**Set exercise**
Reproduce the lines from the line containing "The height and width of the screenshot is (475, 1001)." through the last line, substituting "chart value label" for "legend value label" and leaving everything else unchanged.

**Input rows**
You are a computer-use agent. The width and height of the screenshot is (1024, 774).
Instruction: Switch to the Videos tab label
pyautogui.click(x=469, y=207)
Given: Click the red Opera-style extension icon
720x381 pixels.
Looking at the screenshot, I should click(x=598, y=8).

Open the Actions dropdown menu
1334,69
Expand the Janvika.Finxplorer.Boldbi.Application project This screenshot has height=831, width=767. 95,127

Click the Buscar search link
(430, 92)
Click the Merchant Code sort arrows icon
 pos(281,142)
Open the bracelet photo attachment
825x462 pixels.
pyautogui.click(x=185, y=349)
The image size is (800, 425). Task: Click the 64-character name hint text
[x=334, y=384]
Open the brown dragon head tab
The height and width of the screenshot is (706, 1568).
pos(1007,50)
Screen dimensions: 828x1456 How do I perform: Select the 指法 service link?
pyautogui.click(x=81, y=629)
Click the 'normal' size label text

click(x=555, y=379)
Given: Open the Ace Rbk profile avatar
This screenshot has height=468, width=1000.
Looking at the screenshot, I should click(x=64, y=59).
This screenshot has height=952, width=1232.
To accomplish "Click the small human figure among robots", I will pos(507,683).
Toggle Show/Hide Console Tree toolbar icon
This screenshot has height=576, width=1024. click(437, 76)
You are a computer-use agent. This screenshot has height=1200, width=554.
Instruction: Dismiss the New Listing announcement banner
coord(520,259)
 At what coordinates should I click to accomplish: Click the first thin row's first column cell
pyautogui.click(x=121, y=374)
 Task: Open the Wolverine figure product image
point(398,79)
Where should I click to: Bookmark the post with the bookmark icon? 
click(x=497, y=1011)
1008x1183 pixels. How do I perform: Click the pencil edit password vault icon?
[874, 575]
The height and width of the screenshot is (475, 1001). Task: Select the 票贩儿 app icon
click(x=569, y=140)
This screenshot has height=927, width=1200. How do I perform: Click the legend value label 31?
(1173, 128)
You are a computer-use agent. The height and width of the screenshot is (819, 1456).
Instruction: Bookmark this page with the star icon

**Solution**
The height and width of the screenshot is (475, 1001). Task: Select the 票贩儿 app icon
click(x=569, y=140)
This screenshot has height=927, width=1200. How do I perform: Click the chart value label 31?
(1173, 128)
You are a computer-use agent. The height and width of the screenshot is (819, 1456).
Instruction: Bookmark this page with the star icon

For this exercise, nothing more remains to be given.